Opinions invraisemblables
Un Allemand, M. Witte, qui, pour l'observer en passant, n'est point un voyageur, et qui n'a jamais connu les pyramides que par les livres, a osé soutenir que ces monuments étaient l'ouvrage de la nature et non de l'art. Il est vrai qu'il met ses lecteurs à portée d'apprécier son hypothèse, en attribuant la même origine aux ruines de Persépolis, de Balbek et de Palmyre, aux palais des Incas dans le Pérou, au temple de Jupiter à Girgenti (l'ancienne Agrigente), dans la Sicile, et même à Stonehenge, dans la plaine de Salisbury en Angleterre.

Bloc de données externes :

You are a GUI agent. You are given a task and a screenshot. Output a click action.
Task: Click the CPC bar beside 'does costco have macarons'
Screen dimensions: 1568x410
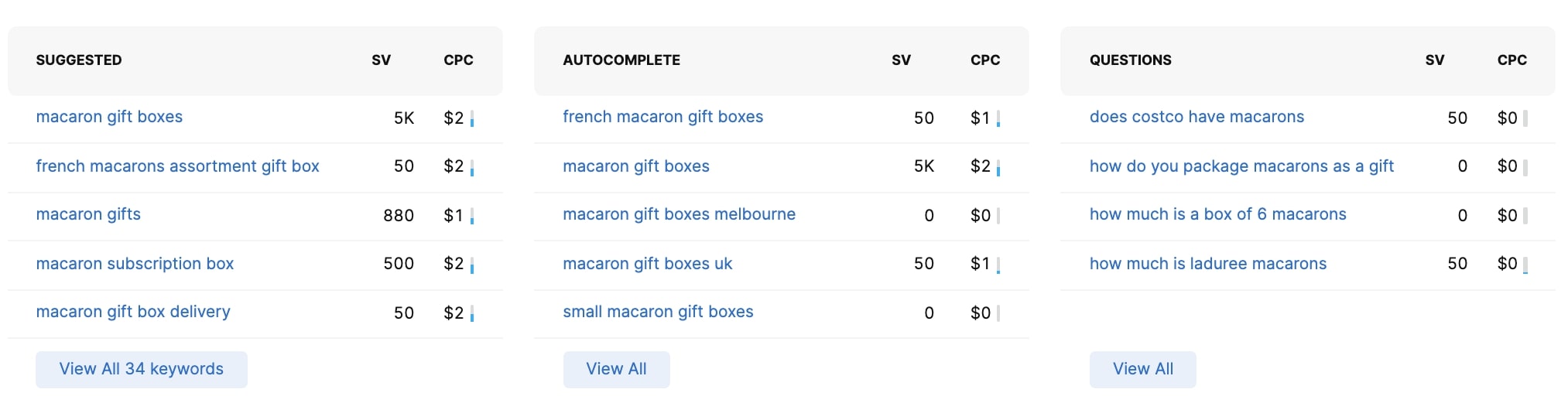1525,118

Un autre écrivain, M. Bryant, a émis une opinion qui ne semble pas tout à fait aussi invraisemblable, et le fameux voyageur Bruce l'a partagée. Il ne regarde point les pyramides tout entières comme une construction artificielle de pierres liées avec du mortier. II croit qu'il existe au milieu un noyau de rocher dont les parois auront été revêtues par la main des hommes d'assises de pierre calcaire.
“L’infatigable activité des ouvriers”
Il n'est pas absolument improbable que l'on ait fait entrer, dans la partie basse des pyramides, autant du lit du rocher sur lequel elles s’élèvent, que les localités le permirent ; mais en même temps, il paraît hors de doute que tout ce qui existe à partir de la grande galerie et des chambres sépulcrales est dû à l'infatigable activité des ouvriers. M. Réveley et d'autres voyageurs ont fait une observation très judicieuse. Ils disent que la grande galerie, les chambres et surtout le sarcophage sont d'un granit d'une dureté extrême et d'un poids considérable, que l'on n'aurait pu jamais transporter par le passage qui y conduit, sans occasionner des dégradations dont on verrait encore la trace. (...)

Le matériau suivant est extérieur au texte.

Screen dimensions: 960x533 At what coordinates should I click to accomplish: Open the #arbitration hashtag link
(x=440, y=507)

Au sommet de la Grande Pyramide
Les anciens Égyptiens, malgré leur vénération pour ces monuments de leur patrie, osaient cependant escalader aussi la Grande Pyramide. Il n'y avait que les plus hardis qui entreprissent d'arriver jusqu'à la plate-forme qui a toujours existé, depuis un temps immémorial. Personne n'osait descendre autrement qu'en tournant le dos à la campagne, afin de pouvoir s'aider de ses mains, et surtout de peur que l’éblouissement de la vue ne fît faire quelque faux pas.
C'était aussi un préjugé établi, soit par l'espèce de frayeur que l'on éprouvait nécessairement au sommet de la pyramide, en se voyant comme isolé au milieu d'une plaine immense, soit à cause de l'opinion exagérée que l'on avait de la largeur de la base, qu'il était impossible de décocher du haut une flèche qui tombât au-delà des assises inférieures. L'évaluation que nous donnerons ci-après de la base de la Grande Pyramide prouvera que cette opinion était mal fondée. La moitié de la base n'ayant pas plus de trois cents pieds, c'était tout au plus la moitié de la portée d'une flèche lancée par un bras vigoureux.”

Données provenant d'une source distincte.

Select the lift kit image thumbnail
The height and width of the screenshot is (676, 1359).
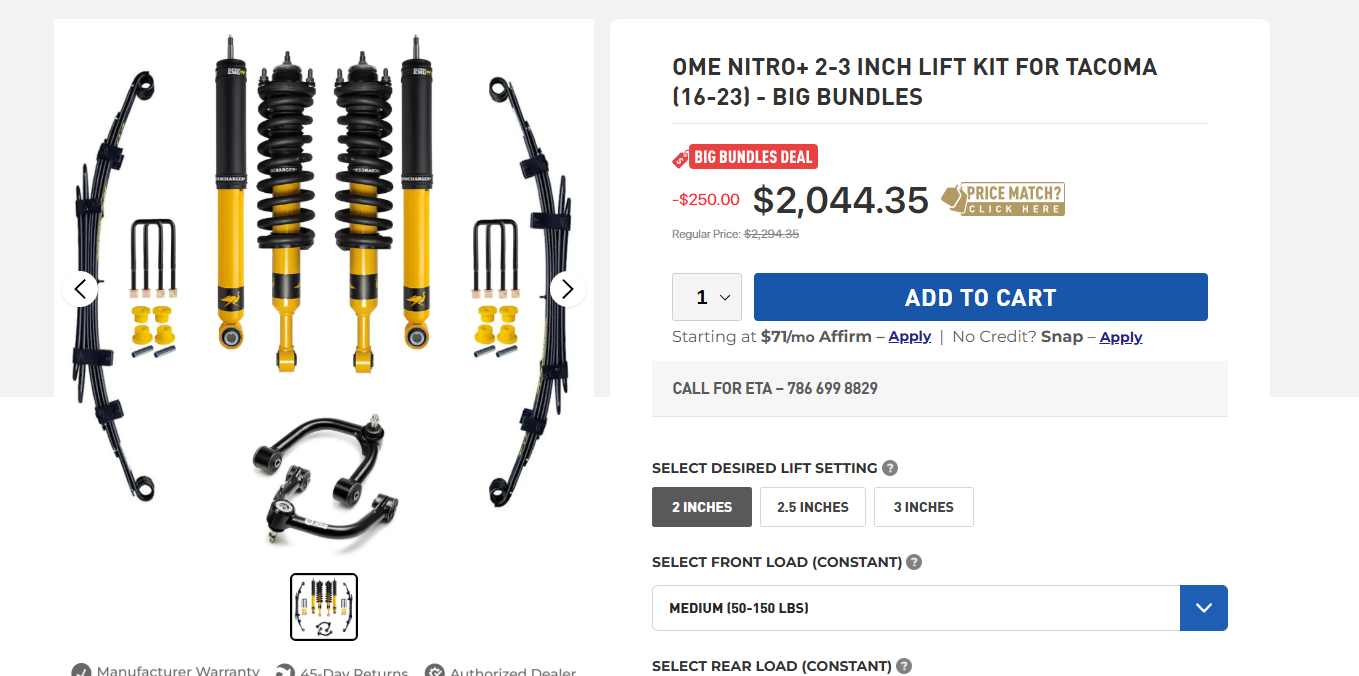(x=324, y=607)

(1) Introduction à l’Essai sur les mœurs
(2) M. Sylvestre de Sacy a eu l'excellent esprit de chercher l'origine du mot pyramide, non pas dans la langue grecque, mais dans la langue primitive des Égyptiens. Le terme radical signifie selon lui quelque chose de sacré ou dont l'approche est interdite au vulgaire.
M. Volney a cherché la même étymologie dans un dialecte de la Palestine. Bour-a-mit, dont les Grecs auraient fait Pouramis, signifie, suivant lui, le caveau du mort. Une pareille conjecture, si elle était fondée, trancherait toute difficulté sur la destination des monuments.